-- BEGIN Passage to read --

Alex Hales makes comeback fifty as England seal six-wicket stroll

England 160 for 4 (Hales 53, Brook 42*) beat Pakistan 158 for 7 (Rizwan 68, Wood 3-24) by six wickets

Alex Hales made a half-century on his first England appearance in more than three years as the tourists began their seven-match series by completing a comfortable chase under the Karachi floodlights. Hales fell for 53 off 40 with 17 needed but an unbeaten 42 from Harry Brook, in his fifth T20I, saw England home with four balls to spare.

Having been inserted at the toss, Pakistan’s innings was once again built around a solid opening stand between Mohammad Rizwan and Babar Azam. Rizwan continued his good form from the Asia Cup, top-scoring with 68 from 46, but the middle and lower order failed to fire, Iftikhar Ahmed’s three sixes in 28 from 17 providing only a flicker of the aggression needed on a placid batting surface, as England debutant Luke Wood finished with 3 for 24

In response, Hales was the glue that held England’s chase together. Phil Salt was brilliantly held at deep square leg and Usman Qadir struck with his second ball to remove Dawid Malan; but Ben Duckett swept and reverse-swept – with varying degrees of success – to keep the required rate in hand. Brook then produced perhaps the most fluent innings of the night, producing a number of eye-catching shots in his 25-ball innings, including the winning hit over extra cover.

Hales prevails after long wait
It had been 1291 days since Hales last batted in an England shirt, and plenty of water has flowed under the bridge in the intervening period. Plenty of runs have flowed from Hales’ bat, too, and he continued that prolific form in the shortest format with his first T20I fifty since July 2018 (1538 days ago, to be precise).

His second legitimate delivery was clattered through backward point in trademark, long-levered style and, although he was not at his most fluent, there was plenty of ringcraft about Hales’ innings as he anchored the chase. Three of his first seven balls went to the rope, as he looked to push England ahead of the required rate, but he was then content to tick along – although content might not be the right word, on the evidence of several frustrated yells as he struggled for timing during the middle overs.

-- END Passage to read --
-- BEGIN Data lines --

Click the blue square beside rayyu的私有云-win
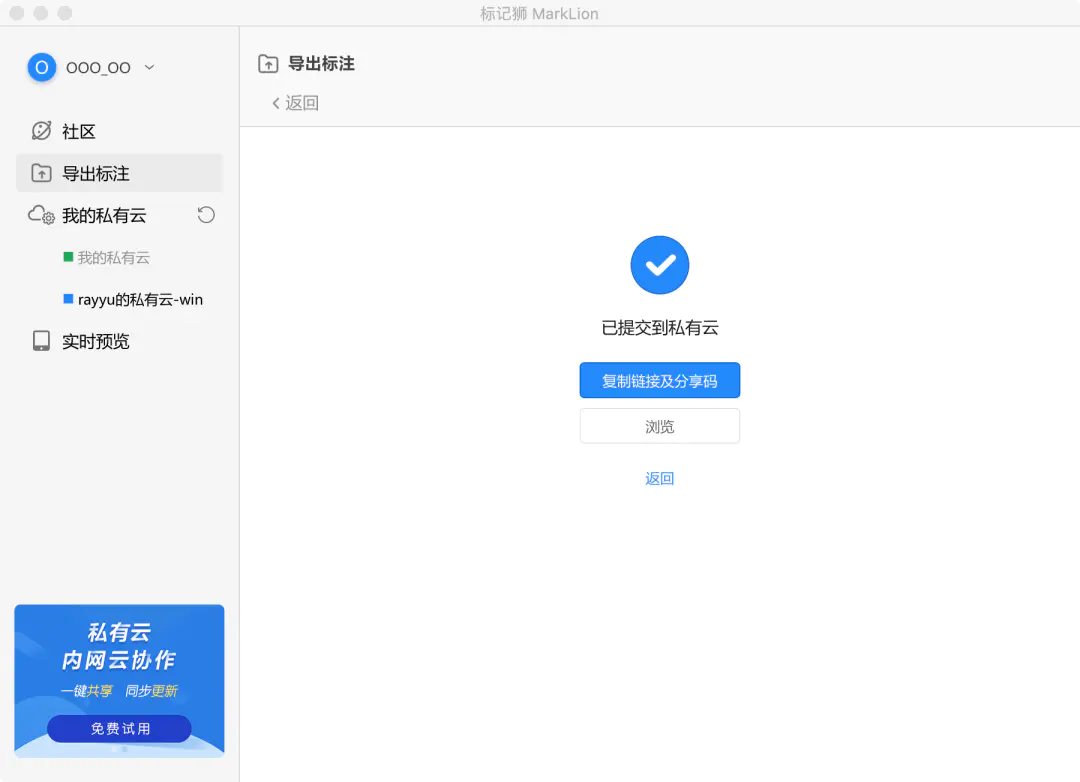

-- END Data lines --

Task statement >> In the match report on England's win over Pakistan in Karachi, how many days had passed since Hales last batted for England? The material comes from a separate source.

Solution >> 1291 days.